Future studies should aim to establish standardized IRT protocols, define baseline temperature patterns for various types of fractures, and validate these findings in larger and more diverse patient populations. Additionally, research should explore temperature patterns associated with pathological conditions like pseudarthrosis and malunion to assess the potential of IRT in detecting and monitoring these complications. This promising avenue of research could pave the way for the broader application of IRT in orthopedics, potentially revolutionizing how we monitor and manage fracture healing in various clinical settings.

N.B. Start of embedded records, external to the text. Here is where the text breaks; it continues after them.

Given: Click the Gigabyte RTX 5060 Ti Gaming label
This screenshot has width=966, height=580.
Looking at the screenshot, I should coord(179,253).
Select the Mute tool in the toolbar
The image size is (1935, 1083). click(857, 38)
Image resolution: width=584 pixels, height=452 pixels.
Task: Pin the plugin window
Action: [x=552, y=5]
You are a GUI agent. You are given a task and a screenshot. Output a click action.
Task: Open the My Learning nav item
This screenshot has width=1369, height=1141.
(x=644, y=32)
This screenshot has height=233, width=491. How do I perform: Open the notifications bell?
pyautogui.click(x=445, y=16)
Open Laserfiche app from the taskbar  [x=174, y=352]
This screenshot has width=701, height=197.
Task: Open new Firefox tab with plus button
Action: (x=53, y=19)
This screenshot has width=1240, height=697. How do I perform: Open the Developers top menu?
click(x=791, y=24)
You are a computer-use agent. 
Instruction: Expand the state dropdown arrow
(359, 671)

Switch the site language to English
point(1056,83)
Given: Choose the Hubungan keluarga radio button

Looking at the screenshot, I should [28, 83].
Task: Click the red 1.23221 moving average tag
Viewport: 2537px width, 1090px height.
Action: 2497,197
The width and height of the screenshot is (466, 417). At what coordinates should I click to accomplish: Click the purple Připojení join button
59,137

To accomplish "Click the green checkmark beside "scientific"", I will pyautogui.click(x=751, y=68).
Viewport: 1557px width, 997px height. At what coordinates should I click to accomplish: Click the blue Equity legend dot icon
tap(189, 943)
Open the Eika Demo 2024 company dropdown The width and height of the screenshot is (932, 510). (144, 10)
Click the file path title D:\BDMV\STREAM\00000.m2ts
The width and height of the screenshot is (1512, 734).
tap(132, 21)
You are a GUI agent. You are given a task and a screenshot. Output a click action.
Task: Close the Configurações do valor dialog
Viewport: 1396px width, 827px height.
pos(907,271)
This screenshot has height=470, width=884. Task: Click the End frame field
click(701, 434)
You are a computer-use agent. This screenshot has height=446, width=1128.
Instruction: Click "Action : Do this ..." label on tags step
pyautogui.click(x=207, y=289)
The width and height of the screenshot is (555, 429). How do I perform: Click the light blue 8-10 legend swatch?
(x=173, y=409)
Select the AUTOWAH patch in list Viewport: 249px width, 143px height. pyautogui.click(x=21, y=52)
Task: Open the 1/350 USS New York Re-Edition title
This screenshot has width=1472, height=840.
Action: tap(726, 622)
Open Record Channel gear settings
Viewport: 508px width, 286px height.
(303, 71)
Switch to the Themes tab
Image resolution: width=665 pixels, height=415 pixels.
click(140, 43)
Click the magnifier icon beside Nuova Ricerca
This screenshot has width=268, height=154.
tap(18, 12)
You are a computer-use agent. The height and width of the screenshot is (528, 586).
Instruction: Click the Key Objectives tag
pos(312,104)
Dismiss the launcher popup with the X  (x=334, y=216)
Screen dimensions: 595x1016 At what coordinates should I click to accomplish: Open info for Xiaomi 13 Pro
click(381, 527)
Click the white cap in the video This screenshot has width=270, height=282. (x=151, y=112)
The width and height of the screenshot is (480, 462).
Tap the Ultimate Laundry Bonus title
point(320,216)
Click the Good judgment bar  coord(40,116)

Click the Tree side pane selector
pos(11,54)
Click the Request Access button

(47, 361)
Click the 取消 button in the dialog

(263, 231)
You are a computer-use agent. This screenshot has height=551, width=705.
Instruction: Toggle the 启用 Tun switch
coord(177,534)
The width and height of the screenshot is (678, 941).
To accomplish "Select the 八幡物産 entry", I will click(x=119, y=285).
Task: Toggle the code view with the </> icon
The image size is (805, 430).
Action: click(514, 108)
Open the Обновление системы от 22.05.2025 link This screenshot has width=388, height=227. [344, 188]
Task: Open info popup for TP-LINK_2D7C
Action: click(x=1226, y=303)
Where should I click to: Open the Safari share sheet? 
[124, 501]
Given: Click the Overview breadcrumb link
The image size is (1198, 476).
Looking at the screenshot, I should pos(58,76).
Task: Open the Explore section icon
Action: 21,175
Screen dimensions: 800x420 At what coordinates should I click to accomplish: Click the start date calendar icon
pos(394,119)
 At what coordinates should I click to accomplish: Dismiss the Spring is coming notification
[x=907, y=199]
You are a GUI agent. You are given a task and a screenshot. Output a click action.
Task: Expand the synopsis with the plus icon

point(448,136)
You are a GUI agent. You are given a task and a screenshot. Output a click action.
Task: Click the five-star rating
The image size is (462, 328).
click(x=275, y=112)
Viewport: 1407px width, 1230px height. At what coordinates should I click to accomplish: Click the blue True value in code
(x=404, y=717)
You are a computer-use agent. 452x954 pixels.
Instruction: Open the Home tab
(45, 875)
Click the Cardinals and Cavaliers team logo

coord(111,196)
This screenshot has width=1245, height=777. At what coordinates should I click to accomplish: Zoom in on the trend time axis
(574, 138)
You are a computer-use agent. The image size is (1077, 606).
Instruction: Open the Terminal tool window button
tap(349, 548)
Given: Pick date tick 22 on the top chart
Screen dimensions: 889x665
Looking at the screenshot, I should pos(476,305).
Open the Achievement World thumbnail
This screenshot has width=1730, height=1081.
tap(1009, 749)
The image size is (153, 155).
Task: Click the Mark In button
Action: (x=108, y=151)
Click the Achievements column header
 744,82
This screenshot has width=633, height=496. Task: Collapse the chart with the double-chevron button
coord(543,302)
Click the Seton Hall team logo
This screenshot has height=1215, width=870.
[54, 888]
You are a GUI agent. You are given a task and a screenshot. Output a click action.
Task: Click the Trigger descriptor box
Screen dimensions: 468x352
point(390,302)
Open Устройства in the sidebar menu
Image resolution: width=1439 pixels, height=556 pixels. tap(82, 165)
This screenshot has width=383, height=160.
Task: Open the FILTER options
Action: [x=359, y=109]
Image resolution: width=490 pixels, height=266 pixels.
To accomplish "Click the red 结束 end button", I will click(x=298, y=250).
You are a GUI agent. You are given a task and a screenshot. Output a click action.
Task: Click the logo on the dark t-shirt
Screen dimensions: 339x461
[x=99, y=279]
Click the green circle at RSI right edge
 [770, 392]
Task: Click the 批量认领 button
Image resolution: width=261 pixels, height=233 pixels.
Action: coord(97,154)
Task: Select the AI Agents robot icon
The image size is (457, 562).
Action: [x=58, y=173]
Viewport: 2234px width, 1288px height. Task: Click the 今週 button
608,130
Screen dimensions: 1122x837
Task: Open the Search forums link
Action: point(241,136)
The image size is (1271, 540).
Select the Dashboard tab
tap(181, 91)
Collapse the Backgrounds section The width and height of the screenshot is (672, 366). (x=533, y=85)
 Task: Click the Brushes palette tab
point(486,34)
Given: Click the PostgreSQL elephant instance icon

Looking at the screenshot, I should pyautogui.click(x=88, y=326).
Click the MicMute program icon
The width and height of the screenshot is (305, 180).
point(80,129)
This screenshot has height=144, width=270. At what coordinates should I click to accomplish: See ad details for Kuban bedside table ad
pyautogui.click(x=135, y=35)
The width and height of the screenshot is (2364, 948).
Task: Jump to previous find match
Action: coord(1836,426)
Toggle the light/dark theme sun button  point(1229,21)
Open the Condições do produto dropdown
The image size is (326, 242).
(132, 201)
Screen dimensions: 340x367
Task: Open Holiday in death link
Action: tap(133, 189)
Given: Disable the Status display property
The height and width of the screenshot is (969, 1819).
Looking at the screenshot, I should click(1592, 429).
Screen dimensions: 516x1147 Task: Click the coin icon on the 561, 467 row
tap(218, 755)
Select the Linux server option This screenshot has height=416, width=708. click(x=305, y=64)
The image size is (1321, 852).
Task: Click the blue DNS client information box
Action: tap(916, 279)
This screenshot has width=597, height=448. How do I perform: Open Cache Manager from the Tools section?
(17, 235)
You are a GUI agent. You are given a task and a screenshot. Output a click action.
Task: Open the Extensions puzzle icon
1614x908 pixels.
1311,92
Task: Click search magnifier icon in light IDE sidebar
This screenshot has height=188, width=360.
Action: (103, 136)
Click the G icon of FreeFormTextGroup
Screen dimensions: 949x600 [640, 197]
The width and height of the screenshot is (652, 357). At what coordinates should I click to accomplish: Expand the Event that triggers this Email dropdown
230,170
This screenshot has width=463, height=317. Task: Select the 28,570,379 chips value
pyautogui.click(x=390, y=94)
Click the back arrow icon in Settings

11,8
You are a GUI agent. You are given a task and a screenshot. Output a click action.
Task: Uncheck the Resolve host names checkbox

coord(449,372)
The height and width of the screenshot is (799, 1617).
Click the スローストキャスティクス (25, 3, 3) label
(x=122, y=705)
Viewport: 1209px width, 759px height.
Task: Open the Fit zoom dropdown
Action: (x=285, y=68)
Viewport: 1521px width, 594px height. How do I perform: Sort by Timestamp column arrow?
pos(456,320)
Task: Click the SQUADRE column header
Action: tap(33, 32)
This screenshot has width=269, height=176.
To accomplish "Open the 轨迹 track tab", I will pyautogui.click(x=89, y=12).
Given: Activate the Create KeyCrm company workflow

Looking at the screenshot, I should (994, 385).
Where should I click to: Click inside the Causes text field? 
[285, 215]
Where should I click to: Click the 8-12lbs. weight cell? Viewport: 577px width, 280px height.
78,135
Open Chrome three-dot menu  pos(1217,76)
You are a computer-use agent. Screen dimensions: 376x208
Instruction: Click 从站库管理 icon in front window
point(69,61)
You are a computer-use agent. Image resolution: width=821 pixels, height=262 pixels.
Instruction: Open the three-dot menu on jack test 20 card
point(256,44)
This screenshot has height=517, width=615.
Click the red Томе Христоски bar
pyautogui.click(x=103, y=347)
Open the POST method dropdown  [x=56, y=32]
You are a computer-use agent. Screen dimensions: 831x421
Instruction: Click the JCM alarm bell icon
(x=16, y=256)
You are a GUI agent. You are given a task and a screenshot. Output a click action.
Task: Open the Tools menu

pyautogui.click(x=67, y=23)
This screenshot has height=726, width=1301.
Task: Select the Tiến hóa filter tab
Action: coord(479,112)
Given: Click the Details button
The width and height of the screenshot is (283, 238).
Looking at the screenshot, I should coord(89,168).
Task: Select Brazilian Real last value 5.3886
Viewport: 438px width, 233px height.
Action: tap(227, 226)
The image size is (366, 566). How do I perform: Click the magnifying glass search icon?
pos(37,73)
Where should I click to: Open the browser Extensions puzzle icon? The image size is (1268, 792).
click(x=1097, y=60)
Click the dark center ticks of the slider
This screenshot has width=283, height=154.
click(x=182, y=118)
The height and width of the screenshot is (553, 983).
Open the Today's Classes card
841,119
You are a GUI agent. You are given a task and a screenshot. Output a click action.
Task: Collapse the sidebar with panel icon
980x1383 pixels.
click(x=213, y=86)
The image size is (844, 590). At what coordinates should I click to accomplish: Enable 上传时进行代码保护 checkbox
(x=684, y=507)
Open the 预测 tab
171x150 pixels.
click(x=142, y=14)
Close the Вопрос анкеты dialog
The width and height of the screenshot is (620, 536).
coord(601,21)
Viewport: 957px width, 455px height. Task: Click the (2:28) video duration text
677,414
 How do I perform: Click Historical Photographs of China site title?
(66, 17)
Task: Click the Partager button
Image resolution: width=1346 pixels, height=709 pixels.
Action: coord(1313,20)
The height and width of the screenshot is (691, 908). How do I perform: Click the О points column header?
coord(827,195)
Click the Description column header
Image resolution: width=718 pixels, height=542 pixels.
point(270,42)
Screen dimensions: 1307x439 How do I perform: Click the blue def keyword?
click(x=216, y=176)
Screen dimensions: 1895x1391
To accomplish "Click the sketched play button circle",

We believe even better results could be achieved with IRT with higher resolution. The resolution of our camera was only 320 × 240 pixels. While collecting data, we had to be very precise. An IRT with higher resolution can capture finer temperature variations and provide more precise data. This increased level of detail can be especially advantageous when monitoring subtle temperature changes associated with the different phases of bone healing. With a higher-resolution IRT, these meticulous measurements can become even more effective, enhancing reliability and specificity. Another limitation of this study is the small number of patients included. We only had 2 patients who showed callus formation on the 4th day and 2 patients who had formed callus by the 15th day. While their curves follow the expected pattern of callus formation, further investigation is needed. Additionally, the study was limited to 10 patients with negative ∆T values, which influenced the average temperature measurements during the first 24 h post-injury.